As a source of long-term returns, gold as an investment is often regarded as one of the more disposable parts of a portfolio. Perhaps, it is time to rethink gold from a long term perspective, not just for crises. As the world’s stock of gold is not going to increase much, gold has been a reliable long-term store of value, providing defence against inflation — unlike a banknote. In addition, among all the major asset classes, only gold and gold equities have typically delivered strong returns during 21st century stock-market downturns. Government bonds kept their noses above water in the last two sell-offs. But with yields so low, it is hard to see these traditional bulwarks against declining stock markets generating sufficient returns to offset poor equity performance.

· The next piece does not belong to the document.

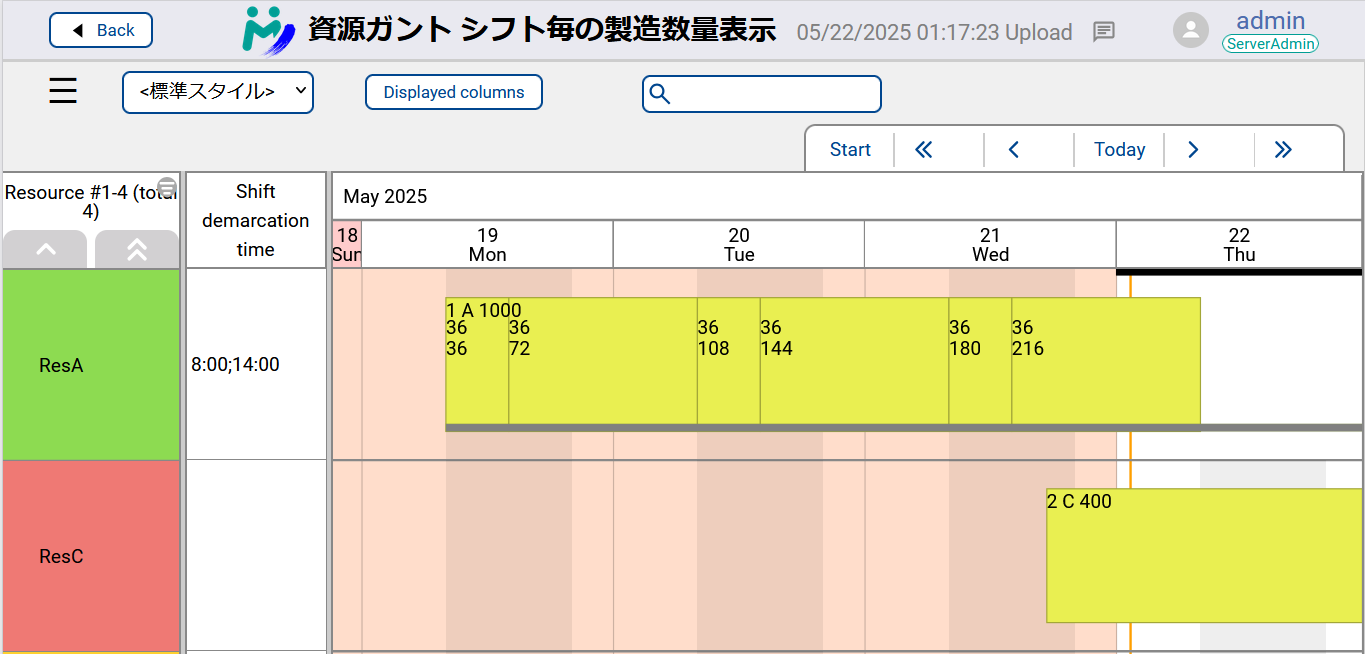Open the hamburger menu
This screenshot has width=1365, height=654.
click(x=63, y=92)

Gold good for diversification

Of course, a long-term investor would expect equities to catch up in bull markets. The point is that gold and gold stocks have tended to maintain a low correlation to general equities and other risk assets through market cycles. We believe that makes them good portfolio diversifiers. Gold has another useful quality in a crisis: it usually remains liquid. In value terms, the gold market trades approximately the same per day as the S&P500 Index. Consequently, in turbulent times, investors needing immediate-term funding often turn to it when other markets are seizing up. Simply put, there’s a fair chance an investor will be able to liquidate their gold holdings whenever they need to access cash.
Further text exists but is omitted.